• Что сделать:
A. Извлеките из отрывка о западной культуре всё от слов «Этот культурно-антропологический тип» вплоть до слов «машиной западных СМИ.».
B. Кто, согласно отрывку о западной культуре, предвидел скорую гибель западной (фаустовской) культуры?
C. Продолжите отрывок о западной культуре, начав сразу после его последнего предложения.

Такую систему ценностно-целевых координат пытались восстановить представители романтического миропонимания. Известно, что эта альтернатива, связанная с реанимацией чувства причастности культурно-исторического субъекта к полноте Бытия, потерпела на Западе неудачу. Не в последнюю очередь потому, что разумом[23]были сдёрнуты с традиции сакральные покровы, а её нормативная роль, которая достигалась при помощи интернализации человеком святынь (а значит, телоса жизни), была сведена к минимуму. Или «выдавлена» в сферу частной жизни. Подобный сдвиг в иерархии ценностных предпочтений, конечно же, был подготовлен Реформацией, Просвещением как проектом принципиальной эмансипации человека от надличностных структур (Бога и государства), плюс от религиозно-моральных обязательств. Французская революция подвела черту под исканиями просвещённых умов, но, вместе с тем она же стала отправной точкой построения новой модели социальности и культуры. На смену готическому пониманию человека, по крайней мере, в теории, пришёл homo humanus, объявленный высшей целью истории и достоинством культуры[24]. Маятник теоретизирования о культуре, а вместе с ним и праксиса Новой истории, раскачивался в амплитуде: от абсолютизированного человека-творца, «религии человекобожия» (о. Сергий Булгаков) – до обожествления самой социальности, в которой ликвидированы классы и навеки покончено с отчуждением людей.
Этот культурно-антропологический тип (в двух вариантах своей проявленности: буржуазном и пролетарском), как известно, был осмеян не только Ницше, провозгласившим вслед за «смертью Бога», скорую гибель человека. Его отвергла сама история, трагедией мировых войн… Скорую гибель западной (фаустовской) культуры, душа которой исчерпала варианты своего «автопортрета»[25], предвидел и Шпенглер. Шпенглеровское зеркало теории было объявлено кривым, а процесс «победоносного» шествия фаустовского культурно-антропологического типа – вопреки всему, – продолжается. Увы, и поныне кому-то мил этот автопортрет, рекламируемый безальтернативной машиной западных СМИ.
Спрашивается: могли ли «полые люди» (Т. С. Элиот) созидать культурный универсум, опираясь на специфический человеческий стандарт[26], выработанный в ходе противоречивой духовной эволюции Европы и претендующий на статус общечеловеческого? Ответ на этот вопрос, правда экстрагированный из контекста критики русскими мыслителями, мы дадим ниже. Сейчас же необходимо обратиться к культуре отечественной, модель и культурные смыслы которой и поныне не конгруэнтны западной.

• Исходные данные:
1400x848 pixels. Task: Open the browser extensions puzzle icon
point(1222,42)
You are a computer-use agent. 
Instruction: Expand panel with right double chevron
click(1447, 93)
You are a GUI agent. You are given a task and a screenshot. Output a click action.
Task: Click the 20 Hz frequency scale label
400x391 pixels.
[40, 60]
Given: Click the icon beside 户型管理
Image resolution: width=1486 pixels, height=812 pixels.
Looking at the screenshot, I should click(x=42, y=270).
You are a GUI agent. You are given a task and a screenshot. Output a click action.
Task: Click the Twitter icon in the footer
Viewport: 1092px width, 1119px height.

• Ответы к заданиям:
A.
Этот культурно-антропологический тип (в двух вариантах своей проявленности: буржуазном и пролетарском), как известно, был осмеян не только Ницше, провозгласившим вслед за «смертью Бога», скорую гибель человека. Его отвергла сама история, трагедией мировых войн… Скорую гибель западной (фаустовской) культуры, душа которой исчерпала варианты своего «автопортрета»[25], предвидел и Шпенглер. Шпенглеровское зеркало теории было объявлено кривым, а процесс «победоносного» шествия фаустовского культурно-антропологического типа – вопреки всему, – продолжается. Увы, и поныне кому-то мил этот автопортрет, рекламируемый безальтернативной машиной западных СМИ.

B. Шпенглер.

C.
Всё множество существующих культурных форм, кристаллизовавшихся в ходе культурно-исторического процесса, принято упорядочивать в теоретических и практических целях: либо применяя метод классификации, либо выделяя из общего массива некоторую типическую, репрезентативную характеристику культуры, единую её, сущностную черту. Выше мы говорили, что сформировавшиеся в западной интеллектуальной среде (и отражавшие по сути преференции её субъекта) концепции культуры кажутся привлекательными в силу своей рациональной подкладки. Типический случай хорош там и тогда, где и когда он перекрывает многообразие способов деятельности и проливает свет на механизм её мотивации. Как только множится количество примеров, выходящих за пределы типического, возникает необходимость во введении нового объяснительного принципа. Так, в общем, и поступил Макс Вебер, наблюдавший за модернизацией Запада со времён Реформации, дифференцировав имманентную ему деятельность на четыре типа, в зависимости от того, каков преимущественный внутренний стимул элементарного акта деятельности. Несколько упрощая, можно сказать, что деятельность детерминируется со стороны: 1) целей разума; 2) ценностей; 3) «механизма» аффектации; и 4) традиции. При этом социологический анализ становления буржуазного общества и культуры дал возможность Веберу сделать обобщение: западная история отличается прогрессом в сфере рационализации по цели; рационализацией отношений между обществом и природой – с одной стороны; внутри общества – с другой. Но спрашивается: справедлив ли этот тезис для не западных обществ, положим, ставших на путь подражательной модернизации, т. е. перенимающих не только институты и нормы, но и переориентирующих деятельность из системы традиционных или ценностных ориентаций – исключительно на целерациональную? Думается, – справедлив, но в весьма ограниченных пределах.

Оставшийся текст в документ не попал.